= Exercise requirements =
List every filmmaker named in the text on movie special effects, giving each person only once.
Start of Study text
Christopher Nolan is Hollywood's reigning digital skeptic, preferring to shoot practical effects on old-fashioned film. So the hotel-corridor scene in Inception required devilishly complicated sets, rotating the actors on wires and steel trolleys. The result is an old-fashioned "how'd they do that?" delight.
Cameron started off as a special effects technician. For his sinking-ship masterpiece, he used every trick in the book. The climactic moment when Titanic cracks in two required a massive tilting set, a hundred stuntpeople, and CGI.
Disney's Pirates of the Caribbean ride was a legendary ritual for generations of kids – at once scary and delightful, it was a morbidly funny G-rated horror show. Director Gore Verbinski translated that sensibility perfectly with Black Pearl's living skeletons: anatomically detailed, ghoulishly organic, yet animated with a playful touch.
Real live animals did the "acting" in this farmhouse fairy tale by George Miller and Chris Noonan. In postproduction, special effects engineers applied some innovative computer modeling over their jawlines, creating human-like talking "mouths" over the original animals.
Few CGI effects are harder than hair: all those infinitesimal shafts, the light dappling off every one. Which makes it more impressive that Ang Lee set out to make his seaward epic with a digital tiger – a furry costar created entirely from pixels.
Digital effects had only barely been invented when James Cameron decided to meld practical effects and the new tech, and made his sequel bad guy a CGI shape-changer. The body-morphing result sparked a generation of liquid-gooey imitators.
End of Study text
Start of Entries supplied
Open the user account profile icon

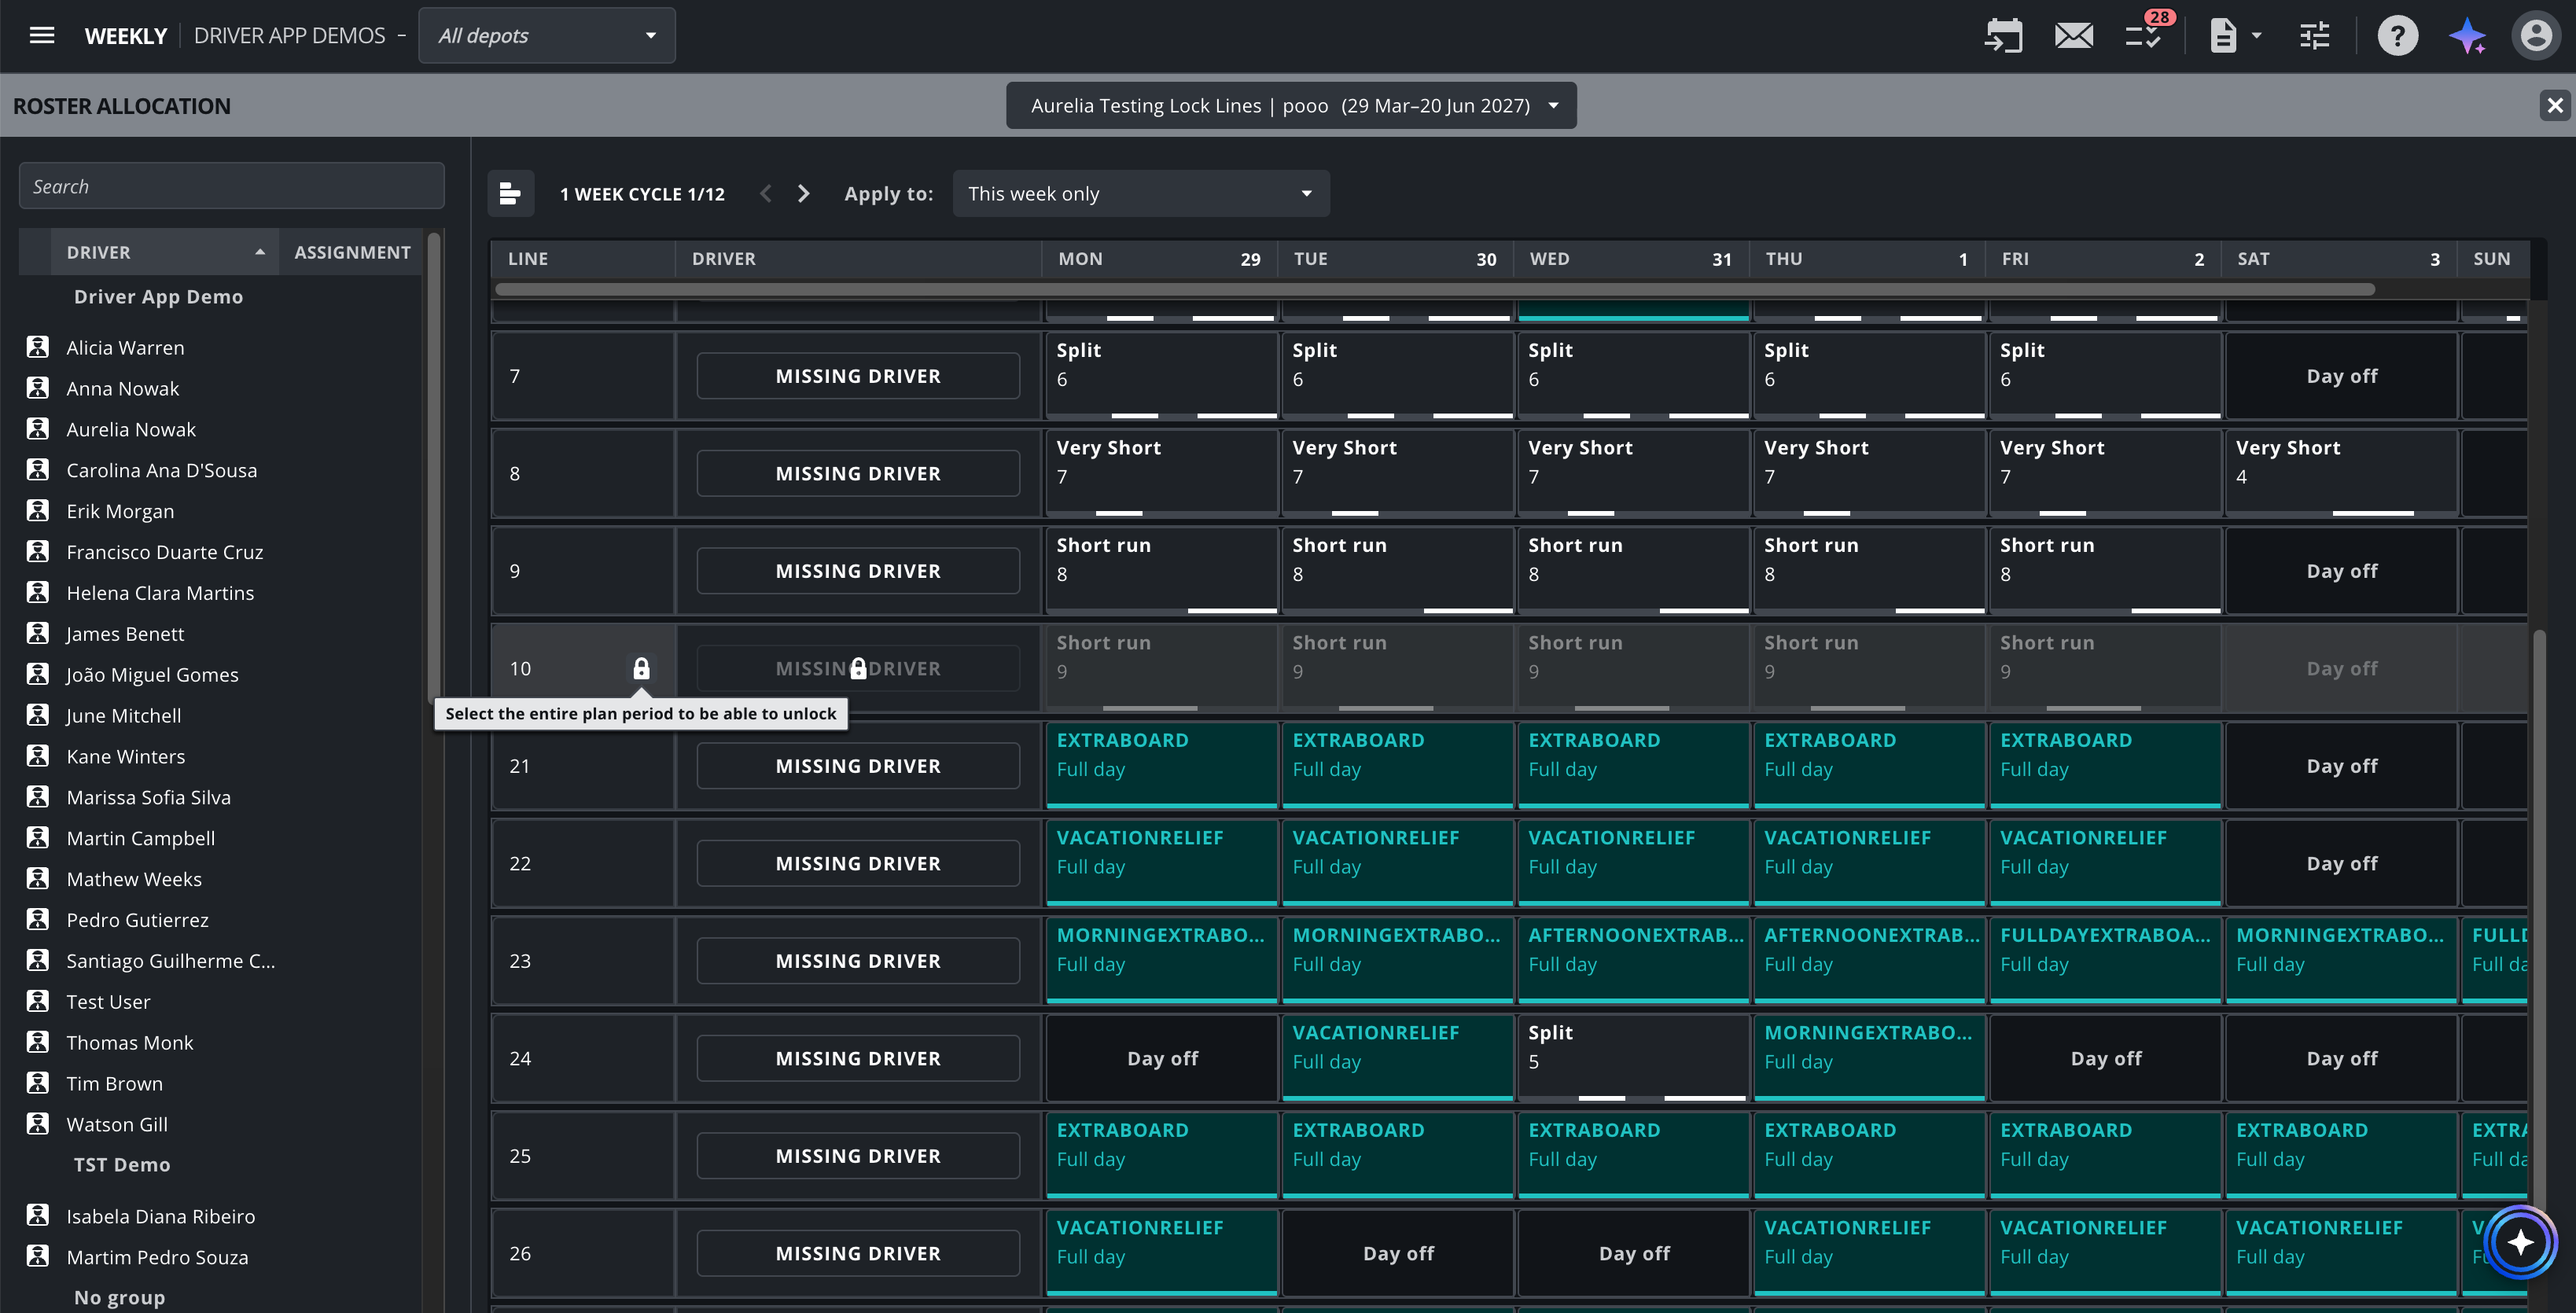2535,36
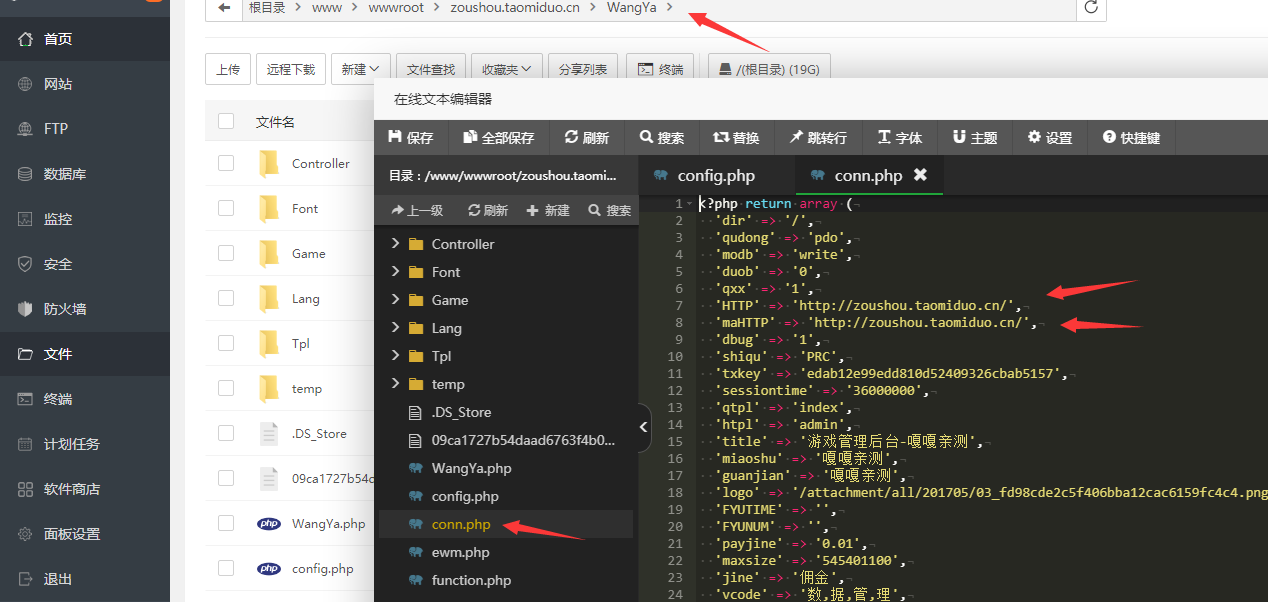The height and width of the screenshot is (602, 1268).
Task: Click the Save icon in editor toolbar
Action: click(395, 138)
End of Entries supplied
= Solution to this exercise =
Christopher Nolan, James Cameron, Gore Verbinski, George Miller, Chris Noonan, Ang Lee